His Tuesday night speech drew loud boos from Trump supporters as they realized he was not going to throw the backing behind the man who was scheduled to accept the GOP nomination for president Thursday night.
“I think this could make him vulnerable in Texas for his next senatorial election, who knows. A lot of people are talking,” said Artemio “Temo” Muniz, head of the Texas Federation for Hispanic Republicans.
That view is of critical importance to Latinos and especially Latino Republicans who have two Hispanic senators in the U.S. Senate – Cruz and Sen. Marco Rubio of Florida, who is in a tough re-election contest this year. The Democrats’ lone Hispanic senator is Sen.
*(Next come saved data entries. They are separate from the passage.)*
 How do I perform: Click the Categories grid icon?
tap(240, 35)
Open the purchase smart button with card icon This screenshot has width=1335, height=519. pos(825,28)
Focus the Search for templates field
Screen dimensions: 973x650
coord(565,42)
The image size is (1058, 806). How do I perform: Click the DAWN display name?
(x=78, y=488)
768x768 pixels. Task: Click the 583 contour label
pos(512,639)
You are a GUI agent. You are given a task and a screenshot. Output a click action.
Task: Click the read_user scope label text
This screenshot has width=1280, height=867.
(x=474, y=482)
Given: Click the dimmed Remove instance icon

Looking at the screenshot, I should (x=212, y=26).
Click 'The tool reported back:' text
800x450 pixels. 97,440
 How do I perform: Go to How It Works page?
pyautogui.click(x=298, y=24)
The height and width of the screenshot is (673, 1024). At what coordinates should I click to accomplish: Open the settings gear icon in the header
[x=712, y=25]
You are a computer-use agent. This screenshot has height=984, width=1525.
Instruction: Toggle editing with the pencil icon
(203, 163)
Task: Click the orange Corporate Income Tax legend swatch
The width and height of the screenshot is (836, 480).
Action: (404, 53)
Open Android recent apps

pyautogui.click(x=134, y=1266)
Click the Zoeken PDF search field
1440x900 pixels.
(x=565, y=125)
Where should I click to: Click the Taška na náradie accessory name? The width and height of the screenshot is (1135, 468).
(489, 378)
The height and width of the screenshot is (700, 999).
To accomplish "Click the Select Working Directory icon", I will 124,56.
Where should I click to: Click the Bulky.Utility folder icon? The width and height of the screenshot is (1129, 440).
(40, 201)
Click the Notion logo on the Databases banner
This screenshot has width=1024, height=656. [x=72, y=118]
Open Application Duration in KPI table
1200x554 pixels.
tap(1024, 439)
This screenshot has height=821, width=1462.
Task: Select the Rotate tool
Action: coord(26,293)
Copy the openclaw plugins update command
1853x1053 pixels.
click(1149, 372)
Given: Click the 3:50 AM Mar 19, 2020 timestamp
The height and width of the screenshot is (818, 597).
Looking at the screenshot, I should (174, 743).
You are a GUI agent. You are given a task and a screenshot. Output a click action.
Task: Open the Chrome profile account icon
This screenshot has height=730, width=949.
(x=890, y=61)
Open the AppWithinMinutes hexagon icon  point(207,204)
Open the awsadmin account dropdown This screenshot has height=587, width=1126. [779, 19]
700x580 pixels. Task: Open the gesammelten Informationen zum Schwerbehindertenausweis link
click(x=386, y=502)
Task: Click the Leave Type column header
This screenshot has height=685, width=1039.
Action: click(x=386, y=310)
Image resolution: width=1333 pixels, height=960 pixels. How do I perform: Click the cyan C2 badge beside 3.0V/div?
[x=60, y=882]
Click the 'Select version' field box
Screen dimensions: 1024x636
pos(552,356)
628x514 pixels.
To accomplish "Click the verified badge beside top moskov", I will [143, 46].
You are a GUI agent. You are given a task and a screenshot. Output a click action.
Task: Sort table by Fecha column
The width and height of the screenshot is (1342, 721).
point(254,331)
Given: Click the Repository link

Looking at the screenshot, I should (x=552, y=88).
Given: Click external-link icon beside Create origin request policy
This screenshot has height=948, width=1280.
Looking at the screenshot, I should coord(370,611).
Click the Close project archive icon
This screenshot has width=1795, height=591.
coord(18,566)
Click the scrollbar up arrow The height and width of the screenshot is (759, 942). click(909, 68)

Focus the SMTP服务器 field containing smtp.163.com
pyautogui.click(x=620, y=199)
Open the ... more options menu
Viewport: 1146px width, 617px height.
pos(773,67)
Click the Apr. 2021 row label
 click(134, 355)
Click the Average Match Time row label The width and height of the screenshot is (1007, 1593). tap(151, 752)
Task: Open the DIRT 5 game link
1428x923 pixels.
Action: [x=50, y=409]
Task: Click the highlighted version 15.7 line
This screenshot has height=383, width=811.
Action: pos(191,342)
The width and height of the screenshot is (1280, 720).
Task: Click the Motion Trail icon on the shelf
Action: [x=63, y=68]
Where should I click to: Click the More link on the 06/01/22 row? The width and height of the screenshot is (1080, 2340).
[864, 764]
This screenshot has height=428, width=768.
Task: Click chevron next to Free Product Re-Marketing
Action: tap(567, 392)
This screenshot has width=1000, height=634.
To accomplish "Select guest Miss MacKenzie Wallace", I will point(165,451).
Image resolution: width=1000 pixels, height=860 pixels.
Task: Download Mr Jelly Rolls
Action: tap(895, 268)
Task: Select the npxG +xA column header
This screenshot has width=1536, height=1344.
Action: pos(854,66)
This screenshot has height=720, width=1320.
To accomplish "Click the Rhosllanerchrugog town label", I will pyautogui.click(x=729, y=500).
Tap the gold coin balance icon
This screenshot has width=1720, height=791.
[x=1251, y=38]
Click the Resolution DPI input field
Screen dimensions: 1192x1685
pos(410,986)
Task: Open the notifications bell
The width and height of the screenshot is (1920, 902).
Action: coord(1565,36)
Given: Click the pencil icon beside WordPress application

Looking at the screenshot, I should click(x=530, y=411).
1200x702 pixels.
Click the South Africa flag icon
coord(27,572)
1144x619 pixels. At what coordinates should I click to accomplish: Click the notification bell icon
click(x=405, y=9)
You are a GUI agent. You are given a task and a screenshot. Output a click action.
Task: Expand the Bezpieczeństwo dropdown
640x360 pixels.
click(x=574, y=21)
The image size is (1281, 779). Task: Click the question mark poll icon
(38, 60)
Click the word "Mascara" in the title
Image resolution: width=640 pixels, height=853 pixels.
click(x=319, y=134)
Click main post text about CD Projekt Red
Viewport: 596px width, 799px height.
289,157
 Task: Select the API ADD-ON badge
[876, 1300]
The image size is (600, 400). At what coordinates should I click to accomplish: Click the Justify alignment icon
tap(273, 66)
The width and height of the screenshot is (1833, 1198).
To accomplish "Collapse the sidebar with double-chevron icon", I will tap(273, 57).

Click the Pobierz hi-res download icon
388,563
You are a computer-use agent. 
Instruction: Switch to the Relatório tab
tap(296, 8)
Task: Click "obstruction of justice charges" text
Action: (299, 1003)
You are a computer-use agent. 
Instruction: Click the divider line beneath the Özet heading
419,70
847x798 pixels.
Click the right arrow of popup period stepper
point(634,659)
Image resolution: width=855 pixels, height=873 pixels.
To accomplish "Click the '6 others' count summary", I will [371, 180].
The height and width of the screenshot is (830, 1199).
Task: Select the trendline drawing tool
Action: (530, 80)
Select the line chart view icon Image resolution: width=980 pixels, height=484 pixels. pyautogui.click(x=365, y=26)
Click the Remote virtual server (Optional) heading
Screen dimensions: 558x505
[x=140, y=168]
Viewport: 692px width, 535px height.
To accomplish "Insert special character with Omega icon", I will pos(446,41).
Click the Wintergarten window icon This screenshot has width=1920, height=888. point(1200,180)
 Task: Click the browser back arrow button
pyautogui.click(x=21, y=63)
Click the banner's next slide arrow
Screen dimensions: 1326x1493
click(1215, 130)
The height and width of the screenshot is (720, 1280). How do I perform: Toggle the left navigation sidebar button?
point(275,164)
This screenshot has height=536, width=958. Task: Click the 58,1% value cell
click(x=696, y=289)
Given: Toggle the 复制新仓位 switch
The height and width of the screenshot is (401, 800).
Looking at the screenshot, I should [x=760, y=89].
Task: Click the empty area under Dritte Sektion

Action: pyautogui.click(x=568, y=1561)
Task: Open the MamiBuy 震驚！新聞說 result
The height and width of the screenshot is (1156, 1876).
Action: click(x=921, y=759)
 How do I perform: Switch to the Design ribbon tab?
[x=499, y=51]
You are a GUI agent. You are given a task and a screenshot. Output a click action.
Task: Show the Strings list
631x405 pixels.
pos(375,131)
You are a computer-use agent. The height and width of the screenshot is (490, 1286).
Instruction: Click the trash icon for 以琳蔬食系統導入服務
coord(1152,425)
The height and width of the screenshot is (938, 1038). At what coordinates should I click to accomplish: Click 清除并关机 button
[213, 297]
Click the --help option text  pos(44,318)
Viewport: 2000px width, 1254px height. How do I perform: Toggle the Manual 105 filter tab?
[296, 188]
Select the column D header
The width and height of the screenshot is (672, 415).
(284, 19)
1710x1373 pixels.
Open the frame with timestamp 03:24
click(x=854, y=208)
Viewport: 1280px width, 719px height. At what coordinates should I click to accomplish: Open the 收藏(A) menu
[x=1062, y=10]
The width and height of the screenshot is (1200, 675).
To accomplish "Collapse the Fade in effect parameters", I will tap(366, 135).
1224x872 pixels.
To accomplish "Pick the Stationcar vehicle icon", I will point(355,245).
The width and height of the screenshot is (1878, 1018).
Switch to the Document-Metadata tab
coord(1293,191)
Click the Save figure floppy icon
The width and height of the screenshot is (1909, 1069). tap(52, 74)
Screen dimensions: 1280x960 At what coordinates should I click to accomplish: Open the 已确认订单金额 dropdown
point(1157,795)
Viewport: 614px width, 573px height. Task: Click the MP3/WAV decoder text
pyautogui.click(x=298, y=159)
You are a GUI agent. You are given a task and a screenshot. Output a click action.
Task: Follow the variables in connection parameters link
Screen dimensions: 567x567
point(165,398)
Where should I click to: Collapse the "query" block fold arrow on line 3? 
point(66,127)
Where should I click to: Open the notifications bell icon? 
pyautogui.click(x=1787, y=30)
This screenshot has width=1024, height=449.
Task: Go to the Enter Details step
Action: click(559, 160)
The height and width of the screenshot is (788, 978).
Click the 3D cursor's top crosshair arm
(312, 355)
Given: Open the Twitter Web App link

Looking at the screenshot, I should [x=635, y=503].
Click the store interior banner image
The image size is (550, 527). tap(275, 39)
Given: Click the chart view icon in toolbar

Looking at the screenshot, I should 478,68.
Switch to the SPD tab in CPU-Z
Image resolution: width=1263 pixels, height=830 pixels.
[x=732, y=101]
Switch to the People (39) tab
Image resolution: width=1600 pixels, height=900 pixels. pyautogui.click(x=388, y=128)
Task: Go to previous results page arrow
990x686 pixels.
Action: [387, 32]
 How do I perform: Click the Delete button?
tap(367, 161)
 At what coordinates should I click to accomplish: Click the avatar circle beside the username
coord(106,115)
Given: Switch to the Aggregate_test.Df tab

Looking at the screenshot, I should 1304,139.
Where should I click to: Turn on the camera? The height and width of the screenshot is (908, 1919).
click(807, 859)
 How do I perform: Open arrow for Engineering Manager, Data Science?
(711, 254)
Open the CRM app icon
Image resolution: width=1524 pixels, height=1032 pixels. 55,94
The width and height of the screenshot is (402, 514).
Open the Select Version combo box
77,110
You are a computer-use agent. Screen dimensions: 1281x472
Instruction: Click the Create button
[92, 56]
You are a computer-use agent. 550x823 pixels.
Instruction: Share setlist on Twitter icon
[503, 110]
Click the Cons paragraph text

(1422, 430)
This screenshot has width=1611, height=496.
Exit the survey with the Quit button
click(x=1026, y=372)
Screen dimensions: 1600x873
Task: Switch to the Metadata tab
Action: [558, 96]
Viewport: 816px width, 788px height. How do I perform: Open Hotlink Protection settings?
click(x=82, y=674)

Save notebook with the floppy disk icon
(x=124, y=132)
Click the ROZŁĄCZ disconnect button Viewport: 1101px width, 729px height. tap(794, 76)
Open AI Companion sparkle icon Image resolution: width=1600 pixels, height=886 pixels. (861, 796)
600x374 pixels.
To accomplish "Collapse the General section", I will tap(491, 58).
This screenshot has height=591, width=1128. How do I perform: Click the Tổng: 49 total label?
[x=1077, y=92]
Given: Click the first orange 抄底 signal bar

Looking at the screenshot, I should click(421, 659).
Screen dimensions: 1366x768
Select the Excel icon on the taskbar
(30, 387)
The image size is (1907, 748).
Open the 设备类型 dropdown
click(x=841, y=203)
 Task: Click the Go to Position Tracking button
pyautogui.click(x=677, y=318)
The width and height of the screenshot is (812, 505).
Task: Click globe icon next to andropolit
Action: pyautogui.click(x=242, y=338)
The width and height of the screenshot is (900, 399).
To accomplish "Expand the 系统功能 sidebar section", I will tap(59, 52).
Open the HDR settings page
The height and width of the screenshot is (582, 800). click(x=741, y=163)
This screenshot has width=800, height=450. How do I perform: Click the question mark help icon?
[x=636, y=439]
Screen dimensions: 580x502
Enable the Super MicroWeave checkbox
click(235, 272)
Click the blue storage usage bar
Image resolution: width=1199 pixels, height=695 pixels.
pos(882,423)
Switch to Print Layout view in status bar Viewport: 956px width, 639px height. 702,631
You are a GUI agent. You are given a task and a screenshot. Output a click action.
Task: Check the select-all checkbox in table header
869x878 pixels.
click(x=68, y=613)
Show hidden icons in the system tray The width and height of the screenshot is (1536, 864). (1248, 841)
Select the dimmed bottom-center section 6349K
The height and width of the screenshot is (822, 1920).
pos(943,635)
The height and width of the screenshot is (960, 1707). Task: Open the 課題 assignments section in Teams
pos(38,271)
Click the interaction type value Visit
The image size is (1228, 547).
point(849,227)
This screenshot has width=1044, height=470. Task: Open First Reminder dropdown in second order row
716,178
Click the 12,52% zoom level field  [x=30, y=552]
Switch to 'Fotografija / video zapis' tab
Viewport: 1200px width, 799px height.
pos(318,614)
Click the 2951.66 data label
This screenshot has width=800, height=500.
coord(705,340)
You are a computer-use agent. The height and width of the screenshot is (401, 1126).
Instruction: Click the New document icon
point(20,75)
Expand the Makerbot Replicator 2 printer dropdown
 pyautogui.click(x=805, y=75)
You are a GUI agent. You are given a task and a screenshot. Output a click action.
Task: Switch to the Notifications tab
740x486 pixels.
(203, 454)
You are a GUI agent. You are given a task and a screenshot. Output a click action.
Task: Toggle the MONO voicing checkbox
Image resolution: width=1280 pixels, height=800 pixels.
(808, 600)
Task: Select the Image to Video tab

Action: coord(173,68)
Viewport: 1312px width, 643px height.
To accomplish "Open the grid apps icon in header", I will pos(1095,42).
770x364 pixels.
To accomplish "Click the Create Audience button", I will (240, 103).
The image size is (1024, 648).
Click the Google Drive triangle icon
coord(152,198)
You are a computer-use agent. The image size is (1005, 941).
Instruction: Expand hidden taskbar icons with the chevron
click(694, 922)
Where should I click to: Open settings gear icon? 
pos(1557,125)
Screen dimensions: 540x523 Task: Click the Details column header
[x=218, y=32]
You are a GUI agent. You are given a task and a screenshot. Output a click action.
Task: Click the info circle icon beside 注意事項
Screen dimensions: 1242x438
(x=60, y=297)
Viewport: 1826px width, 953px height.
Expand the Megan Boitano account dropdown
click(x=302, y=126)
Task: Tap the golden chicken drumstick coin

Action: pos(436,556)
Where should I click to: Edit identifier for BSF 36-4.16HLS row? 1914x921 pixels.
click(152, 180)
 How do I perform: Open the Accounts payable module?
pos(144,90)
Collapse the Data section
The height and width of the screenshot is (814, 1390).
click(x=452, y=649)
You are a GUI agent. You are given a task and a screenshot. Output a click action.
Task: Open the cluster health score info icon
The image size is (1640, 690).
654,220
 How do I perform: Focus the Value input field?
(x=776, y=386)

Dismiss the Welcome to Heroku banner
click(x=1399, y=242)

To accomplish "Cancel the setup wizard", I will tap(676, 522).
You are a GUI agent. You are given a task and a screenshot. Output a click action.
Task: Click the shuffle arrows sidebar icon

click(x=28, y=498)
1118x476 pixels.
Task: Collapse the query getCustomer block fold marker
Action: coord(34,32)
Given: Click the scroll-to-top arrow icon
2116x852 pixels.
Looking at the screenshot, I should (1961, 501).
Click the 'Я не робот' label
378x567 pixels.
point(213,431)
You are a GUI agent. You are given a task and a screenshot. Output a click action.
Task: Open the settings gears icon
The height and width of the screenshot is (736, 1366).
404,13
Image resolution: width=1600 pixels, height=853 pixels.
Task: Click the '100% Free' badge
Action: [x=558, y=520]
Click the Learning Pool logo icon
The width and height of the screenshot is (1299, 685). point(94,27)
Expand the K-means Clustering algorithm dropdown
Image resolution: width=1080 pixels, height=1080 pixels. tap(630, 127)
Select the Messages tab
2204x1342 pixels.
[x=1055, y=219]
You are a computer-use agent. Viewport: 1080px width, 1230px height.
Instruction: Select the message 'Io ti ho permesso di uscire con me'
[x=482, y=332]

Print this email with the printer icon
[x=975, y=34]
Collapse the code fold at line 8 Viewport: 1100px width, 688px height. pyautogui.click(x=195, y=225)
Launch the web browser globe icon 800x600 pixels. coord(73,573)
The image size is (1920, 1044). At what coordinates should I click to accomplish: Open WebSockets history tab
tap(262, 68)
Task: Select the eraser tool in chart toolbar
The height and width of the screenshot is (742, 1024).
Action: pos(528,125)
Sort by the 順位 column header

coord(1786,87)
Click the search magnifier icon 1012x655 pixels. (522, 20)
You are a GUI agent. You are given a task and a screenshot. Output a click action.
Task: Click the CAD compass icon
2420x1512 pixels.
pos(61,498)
Bob Menendez.
Meanwhile, Democrats have a couple of strong Latino prospects for Senate, Catherine Cortez Masto of Nevada and Loretta Sanchez of California.
At a breakfast with the Texas delegation Thursday morning, Cruz discussed his non-endorsement.
“I addressed the convention because Donald Trump asked me to. And when Donald Trump asked me to he didn’t ask me to endorse,” Cruz told the Texas delegates Wednesday morning. “And indeed three days ago, I talked to him on the phone and told him I’m not going to endorse him.”
Cruz demonstrated some of the stick-to-itiveness that he has shown in Congress and led him to filibuster the Senate and shut down the federal government.
An attendee asked whether he would vote for Trump in the fall and Cruz responded: “I am doing what millions of Americans are doing. I am watching and I am listening and as I told you last night the standard that I intend to apply is which candidate I trust to defend our freedom and be faithful to the constitution. I can tell you, I’m not voting for Hillary,” said Cruz.
Pressed by the Texas delegates, he reminded them that Trump had said his father was involved in the assassination of John F. Kennedy and disparaged his wife, adding he “wouldn’t be a servile puppy dog.” He said he wasn’t eager to come to a convention and support Trump when Trump had not taken back anything said about his family, but that he was obliged to speak.
The responses left some of his supporters unsatisfied.
“I am disappointed. I believe that my junior senator really had to think that we need to overlook a certain percent of our grievances. I love Ted Cruz’s father. Rafael is one of my dear friends. I didn’t like what Trump said about him,” said Adryana Boyne, a Cruz delegate from Texas who has been public about her own disagreements with Trump in the past. “But this is not the time to look at those things. This is not the time to look at those things because I’m concerned about national security. I am concerned about Supreme Court and the Johnson amendment. I am concerned about growing the economy, jobs.”
Time may cool down Texas tempers. Polling from the Texas Politics project sponsored by the University of Texas and Texas Tribune show Cruz entering the convention with a 75 percent favorability rating among Republicans and over 90 percent favorability among Tea Party identifiers.
The crucial question is whether Trump reaches the presidency. If he does, then Cruz not only has hurt his own presidential chances, but his current job security.
Cruz may have won the Texas primary but Trump came a close second. There is love for Trump in Texas.
If Democrats hold on to the White House then Cruz’s failed last stand may have been a battle loss and will allow him to go on and win the political war.